Leg One (29 May): Depart Santa Fe shortly after dog manny arrives and drive a rental car to Denver. six hours
- Thinking when planning: No car at airport, no crazy early morning connection from Albuquerque or Santa Fe to Denver.
- Thinking in the moment: This pretty much sucks.
Leg Two (30 May): . . . Narita, Japan. eleven hours.
We're less than halfway through this flight and my 58-yo neck is complaining about the weight of my head and my equally aged spine is begging me to find a space to stretch horizontal (but of course cheap me has booked us Economy Plus -- so we're miserably upright for the duration).
- Thinking when planning: We don't need to pay for those biz-class creature comforts.
- Thinking in the moment: This pretty much sucks.
Leg Three (31 May): Fast forward as we've crossed the International Dateline -- Finally, we land in Tokyo and head for the gate of our All Nippon Airlines flight heading for China. five hour flight (plus the two-hour Narita layover)
It's about 10:00 p.m (8:00 a.m. in the Land of Enchantment -- good morning neighbors!), when we finally land at Chengdu's busy international airport. We're struck first by the humidity, then by the officious, unsmiling Chinese immigration officers who, in addition to our photos, record our full hand prints on a glass-plated scanner.
Having survived twenty-four hours of travel and the security/administrative gyrations of our Chinese hosts, we finally are ejected into a bustling arrival hall just before the calendar turns to June.
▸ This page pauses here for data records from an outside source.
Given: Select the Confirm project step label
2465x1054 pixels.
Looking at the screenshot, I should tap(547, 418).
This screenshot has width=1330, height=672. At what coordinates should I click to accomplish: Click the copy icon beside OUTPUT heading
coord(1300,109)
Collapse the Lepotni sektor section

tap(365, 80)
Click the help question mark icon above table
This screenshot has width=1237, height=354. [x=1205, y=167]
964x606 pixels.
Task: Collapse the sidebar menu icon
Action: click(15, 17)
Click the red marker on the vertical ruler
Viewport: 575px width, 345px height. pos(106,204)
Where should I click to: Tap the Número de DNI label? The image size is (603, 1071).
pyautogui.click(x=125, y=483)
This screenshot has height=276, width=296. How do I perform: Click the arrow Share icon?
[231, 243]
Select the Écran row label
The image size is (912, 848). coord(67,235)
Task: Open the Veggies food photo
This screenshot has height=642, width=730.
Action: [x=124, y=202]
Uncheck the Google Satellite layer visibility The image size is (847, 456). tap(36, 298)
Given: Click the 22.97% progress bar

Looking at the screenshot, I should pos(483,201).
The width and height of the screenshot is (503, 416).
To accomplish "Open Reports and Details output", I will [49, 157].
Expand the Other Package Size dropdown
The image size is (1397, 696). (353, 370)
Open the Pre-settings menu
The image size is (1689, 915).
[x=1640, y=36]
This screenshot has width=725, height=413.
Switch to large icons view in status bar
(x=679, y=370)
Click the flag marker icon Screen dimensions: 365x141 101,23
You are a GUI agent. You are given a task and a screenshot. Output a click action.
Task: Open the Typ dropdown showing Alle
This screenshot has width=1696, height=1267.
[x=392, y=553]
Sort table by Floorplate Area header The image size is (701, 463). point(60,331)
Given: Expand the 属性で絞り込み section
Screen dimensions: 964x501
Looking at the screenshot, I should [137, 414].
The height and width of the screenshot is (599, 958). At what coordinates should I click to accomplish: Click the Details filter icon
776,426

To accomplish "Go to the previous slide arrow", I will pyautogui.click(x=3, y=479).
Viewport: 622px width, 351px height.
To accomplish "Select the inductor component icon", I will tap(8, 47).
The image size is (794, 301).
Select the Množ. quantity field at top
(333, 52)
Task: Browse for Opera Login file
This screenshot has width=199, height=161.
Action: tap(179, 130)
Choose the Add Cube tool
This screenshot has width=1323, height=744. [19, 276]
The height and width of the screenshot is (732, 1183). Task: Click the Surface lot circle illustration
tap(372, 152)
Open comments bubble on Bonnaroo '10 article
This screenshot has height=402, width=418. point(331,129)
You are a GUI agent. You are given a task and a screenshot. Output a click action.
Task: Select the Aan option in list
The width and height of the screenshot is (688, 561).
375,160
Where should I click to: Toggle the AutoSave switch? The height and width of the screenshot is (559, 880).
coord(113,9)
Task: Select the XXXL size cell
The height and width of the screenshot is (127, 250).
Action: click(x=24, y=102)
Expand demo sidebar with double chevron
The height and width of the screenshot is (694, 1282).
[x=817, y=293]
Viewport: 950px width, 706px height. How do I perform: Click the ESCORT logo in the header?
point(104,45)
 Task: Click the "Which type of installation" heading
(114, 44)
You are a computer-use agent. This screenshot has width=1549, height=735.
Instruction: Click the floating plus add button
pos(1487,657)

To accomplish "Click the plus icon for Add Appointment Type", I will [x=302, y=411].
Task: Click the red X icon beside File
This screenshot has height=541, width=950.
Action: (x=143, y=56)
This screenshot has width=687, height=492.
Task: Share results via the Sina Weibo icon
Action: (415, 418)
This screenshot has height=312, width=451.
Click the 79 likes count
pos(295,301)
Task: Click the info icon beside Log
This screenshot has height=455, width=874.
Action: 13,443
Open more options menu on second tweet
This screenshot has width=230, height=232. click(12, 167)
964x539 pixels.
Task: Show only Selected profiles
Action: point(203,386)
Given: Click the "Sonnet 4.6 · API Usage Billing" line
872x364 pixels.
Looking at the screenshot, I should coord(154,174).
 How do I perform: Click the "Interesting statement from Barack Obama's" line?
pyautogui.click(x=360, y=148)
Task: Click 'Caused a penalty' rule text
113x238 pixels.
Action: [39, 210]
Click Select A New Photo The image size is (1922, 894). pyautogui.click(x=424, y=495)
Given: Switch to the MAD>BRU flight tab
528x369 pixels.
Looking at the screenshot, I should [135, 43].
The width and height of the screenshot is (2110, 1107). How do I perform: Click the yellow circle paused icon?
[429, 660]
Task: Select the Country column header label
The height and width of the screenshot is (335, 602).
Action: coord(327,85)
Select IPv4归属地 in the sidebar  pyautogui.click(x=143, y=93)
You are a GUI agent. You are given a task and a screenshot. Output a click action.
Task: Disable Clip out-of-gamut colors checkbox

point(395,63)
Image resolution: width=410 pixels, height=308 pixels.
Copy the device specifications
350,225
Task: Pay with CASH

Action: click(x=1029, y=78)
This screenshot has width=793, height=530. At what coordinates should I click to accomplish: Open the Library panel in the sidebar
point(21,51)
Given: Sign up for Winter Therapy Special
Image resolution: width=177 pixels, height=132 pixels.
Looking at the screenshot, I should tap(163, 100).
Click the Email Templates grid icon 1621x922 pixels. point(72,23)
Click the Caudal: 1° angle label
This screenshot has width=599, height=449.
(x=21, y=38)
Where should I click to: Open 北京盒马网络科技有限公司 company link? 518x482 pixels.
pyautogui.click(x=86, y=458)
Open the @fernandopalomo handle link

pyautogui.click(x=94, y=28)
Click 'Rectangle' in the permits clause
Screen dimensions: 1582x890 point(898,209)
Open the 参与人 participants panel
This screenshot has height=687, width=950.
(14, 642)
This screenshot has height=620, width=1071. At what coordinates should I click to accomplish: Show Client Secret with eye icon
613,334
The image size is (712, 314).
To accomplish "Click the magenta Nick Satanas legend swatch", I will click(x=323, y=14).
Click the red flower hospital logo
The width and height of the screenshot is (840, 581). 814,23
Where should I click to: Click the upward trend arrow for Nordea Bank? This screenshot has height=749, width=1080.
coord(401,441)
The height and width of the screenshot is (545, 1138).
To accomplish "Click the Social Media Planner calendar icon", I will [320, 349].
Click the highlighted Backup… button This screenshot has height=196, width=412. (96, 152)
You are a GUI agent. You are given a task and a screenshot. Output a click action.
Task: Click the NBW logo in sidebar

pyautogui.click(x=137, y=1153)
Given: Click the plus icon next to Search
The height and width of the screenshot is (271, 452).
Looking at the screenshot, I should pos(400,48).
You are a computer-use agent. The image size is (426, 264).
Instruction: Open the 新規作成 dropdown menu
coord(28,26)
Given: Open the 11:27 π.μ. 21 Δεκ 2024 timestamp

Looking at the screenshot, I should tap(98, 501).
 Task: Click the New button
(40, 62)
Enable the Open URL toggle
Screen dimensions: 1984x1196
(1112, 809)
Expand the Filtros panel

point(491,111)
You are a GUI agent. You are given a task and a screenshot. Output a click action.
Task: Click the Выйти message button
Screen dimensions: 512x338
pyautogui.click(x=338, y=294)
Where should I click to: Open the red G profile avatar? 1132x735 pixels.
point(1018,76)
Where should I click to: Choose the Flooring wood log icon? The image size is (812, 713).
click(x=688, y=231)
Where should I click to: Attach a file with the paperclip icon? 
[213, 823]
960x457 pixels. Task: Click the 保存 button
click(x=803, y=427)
Happily, our Wilderness Travel (company supporting our trek) contact seems magically to materialize from the masses (hallelujah), greeting us by name, hustling us to a conveniently parked van and whisking us and our gear off to a downtown hotel. We learn en route from Phu (our contact) that Chengdu has a population of ~20 million people, has grown dramatically over the space of a generation (squeezing out family farms and bamboo huts with an imposing network of glass, steel and concrete), has had the same name for 1800 years, and once included a small-scale version of the Forbidden City palace (built by the king, for his son). How am I even hearing this? My brain has turned to travel mush.
Tomorrow, the trip officially begins. We'll meet our trekking guide, fellow trekkers and get our instructions, tickets and permits for Tibet.